Trulshik Rinpoché

Kyabjé Trulshik Rinpoché était reconnu comme un des grands Maîtres spirituel du 20ème siècle.

Né en 1924 au Tibet, a été reconnu  comme la réincarnation de son prédécesseur Trulshik Donga Lingpa et intronisé au monastère de Dzarong Phu, alors qu’il était âgé de 4 ans.

Dans ce monastère, le plus haut du Tibet situé au pied de la face nord du Mont Everest,
Kyabjé Trulshik Rinpoché a reçu les enseignements traditionnels et spirituels de son Maître Dzatrul Rinpoché. Il y a vécu jusqu’en 1959, année de son exil au Népal.

Suite à une retraite de sept années passé dans une grotte, il a fondé le monastère de Thubten Chöling du côté népalais du Mont Everest.

Après quelques trente années où il a vécu retiré du monde, Kyabjé Trulshik Rinpoché a visité plusieurs pays d’Asie, d’Europe et d’Amérique afin de transmettre son héritage spirituel, réalisant ainsi les souhaits de Sa Sainteté le Dalaï-Lama. Des milliers de personnes sensibilisées par sa grande compassion ont pu le rencontrer.

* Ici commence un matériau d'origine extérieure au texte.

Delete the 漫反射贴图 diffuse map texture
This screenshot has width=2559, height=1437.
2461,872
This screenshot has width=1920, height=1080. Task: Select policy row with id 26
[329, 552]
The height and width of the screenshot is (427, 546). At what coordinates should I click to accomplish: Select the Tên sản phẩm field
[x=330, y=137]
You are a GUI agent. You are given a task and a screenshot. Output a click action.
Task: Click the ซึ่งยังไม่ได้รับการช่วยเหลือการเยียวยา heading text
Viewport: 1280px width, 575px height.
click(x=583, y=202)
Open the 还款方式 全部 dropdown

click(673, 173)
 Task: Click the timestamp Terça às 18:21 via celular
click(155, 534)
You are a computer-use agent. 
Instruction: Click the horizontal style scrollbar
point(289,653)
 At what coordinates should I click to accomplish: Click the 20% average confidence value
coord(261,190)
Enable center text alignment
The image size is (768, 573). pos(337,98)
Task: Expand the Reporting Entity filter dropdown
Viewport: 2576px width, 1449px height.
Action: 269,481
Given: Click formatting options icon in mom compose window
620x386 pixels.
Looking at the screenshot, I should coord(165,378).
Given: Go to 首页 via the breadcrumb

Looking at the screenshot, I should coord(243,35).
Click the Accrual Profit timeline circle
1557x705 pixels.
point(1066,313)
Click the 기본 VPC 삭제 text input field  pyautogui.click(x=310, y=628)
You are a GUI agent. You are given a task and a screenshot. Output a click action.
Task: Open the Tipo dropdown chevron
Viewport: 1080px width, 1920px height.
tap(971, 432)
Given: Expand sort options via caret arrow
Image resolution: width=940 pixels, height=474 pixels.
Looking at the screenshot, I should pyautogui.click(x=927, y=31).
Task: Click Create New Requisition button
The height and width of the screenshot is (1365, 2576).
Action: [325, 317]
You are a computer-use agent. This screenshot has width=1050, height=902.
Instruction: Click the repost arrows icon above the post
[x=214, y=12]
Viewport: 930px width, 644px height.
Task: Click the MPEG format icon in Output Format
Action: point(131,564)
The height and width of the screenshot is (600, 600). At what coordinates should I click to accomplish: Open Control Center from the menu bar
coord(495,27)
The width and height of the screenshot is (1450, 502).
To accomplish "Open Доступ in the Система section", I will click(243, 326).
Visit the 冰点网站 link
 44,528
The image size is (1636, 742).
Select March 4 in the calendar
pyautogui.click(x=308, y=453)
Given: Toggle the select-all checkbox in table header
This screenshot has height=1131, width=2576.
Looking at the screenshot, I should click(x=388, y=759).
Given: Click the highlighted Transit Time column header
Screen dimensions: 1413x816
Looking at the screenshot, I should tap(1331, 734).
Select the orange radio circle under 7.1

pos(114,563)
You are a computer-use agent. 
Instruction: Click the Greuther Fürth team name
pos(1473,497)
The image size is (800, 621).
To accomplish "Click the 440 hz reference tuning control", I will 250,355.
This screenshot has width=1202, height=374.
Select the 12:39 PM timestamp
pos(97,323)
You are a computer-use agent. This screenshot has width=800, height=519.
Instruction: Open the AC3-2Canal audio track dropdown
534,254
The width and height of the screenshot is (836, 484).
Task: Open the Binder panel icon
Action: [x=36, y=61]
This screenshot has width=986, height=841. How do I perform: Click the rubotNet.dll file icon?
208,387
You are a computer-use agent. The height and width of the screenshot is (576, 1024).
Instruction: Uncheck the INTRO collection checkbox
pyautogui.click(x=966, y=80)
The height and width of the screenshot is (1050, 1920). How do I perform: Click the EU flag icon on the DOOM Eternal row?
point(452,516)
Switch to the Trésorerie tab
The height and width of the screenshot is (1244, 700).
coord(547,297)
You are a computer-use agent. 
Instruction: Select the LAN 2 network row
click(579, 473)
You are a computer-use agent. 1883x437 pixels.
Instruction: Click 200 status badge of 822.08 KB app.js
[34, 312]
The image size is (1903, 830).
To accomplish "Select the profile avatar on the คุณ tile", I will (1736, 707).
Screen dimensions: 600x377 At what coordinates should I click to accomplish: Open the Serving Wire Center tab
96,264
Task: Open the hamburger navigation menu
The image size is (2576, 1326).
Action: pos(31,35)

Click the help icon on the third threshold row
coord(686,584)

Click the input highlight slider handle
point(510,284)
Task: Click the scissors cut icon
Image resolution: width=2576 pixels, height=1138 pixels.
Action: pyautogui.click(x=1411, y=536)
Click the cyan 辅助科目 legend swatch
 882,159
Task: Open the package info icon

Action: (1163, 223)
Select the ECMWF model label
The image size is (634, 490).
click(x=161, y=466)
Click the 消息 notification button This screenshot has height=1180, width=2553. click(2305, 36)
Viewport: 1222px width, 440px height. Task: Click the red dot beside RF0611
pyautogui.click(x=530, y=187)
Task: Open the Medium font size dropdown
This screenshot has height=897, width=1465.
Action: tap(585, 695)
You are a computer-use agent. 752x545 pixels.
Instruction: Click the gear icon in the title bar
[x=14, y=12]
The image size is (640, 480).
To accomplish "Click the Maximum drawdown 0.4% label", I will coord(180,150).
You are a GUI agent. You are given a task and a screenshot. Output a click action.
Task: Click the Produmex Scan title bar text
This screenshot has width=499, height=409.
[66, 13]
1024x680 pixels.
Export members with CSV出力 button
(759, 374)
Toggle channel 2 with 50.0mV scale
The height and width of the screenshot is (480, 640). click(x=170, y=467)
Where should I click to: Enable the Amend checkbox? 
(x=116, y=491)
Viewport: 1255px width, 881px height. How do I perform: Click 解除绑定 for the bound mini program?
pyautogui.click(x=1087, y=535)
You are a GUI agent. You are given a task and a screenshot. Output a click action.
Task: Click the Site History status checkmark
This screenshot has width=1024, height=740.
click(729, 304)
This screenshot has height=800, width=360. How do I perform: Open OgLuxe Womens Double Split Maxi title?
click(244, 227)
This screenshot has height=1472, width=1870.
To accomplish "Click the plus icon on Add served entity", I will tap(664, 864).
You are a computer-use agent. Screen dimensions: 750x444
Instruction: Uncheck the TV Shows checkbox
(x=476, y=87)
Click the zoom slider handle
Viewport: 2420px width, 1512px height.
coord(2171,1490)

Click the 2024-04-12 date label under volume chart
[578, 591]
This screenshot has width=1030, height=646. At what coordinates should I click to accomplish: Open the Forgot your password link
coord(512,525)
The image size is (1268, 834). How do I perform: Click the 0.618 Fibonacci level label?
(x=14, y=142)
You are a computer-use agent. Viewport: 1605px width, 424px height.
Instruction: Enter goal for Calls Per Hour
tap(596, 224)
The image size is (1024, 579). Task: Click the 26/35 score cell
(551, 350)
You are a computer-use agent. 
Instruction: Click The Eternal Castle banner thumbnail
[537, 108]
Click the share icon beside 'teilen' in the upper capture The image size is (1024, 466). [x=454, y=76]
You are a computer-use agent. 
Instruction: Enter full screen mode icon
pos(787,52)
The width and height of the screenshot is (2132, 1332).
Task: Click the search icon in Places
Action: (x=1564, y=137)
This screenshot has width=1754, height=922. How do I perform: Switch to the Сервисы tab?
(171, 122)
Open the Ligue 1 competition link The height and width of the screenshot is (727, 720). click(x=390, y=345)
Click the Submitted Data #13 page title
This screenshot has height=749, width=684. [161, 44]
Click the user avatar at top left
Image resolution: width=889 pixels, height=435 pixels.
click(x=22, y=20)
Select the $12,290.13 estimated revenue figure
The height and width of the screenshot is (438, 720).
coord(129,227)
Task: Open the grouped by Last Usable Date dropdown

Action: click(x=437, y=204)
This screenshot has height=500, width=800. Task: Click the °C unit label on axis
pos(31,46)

Conscient que ses forces s’amenuisaient, il a confié à son médecin personnel que le moment était venu pour lui de changer d’incarnation.

En septembre 2011 Kyabjé Trulshik Rinpoché a quitté sa vie terrestre en méditation.

BIOGRAPHIE DE KYABJÉ TRULSHIK RINPOCHÉ (1924-2011)

Kyabjé Trulshik Rinpoché, dont le souvenir nous emplit de tant de gratitude, fut l’un des derniers grands maîtres à avoir reçu une formation complète, comprenant l’étude et la pratique, dans la tradition du bouddhisme tibétain et l’extraordinaire environnement culturel du Tibet avant son invasion par le régime communiste chinois. Proche disciple de quelques-uns des plus grands maîtres bouddhistes de son temps, comme Kyabjé Dilgo Khyentsé Rinpoché et Kyabjé Dudjom Rinpoché, il fut également l’un des maîtres contemporains envers qui Sa Sainteté le Dalaï Lama éprouvait le plus de respect, détenteur d’une lignée monastique importante, et héritier d’un grand nombre d’instructions et transmissions précieuses.

Kyabjé Trulshik Rinpoché, Ngawang Tcheukyi Lodreu, était la réincarnation de Shadeou Trulshik de Dzarong, et une manifestation à la fois de Vajrapani et de Mañjusri. Depuis l’époque du Bouddha, il se manifeste pour le bien des êtres en prenant de multiples formes successives.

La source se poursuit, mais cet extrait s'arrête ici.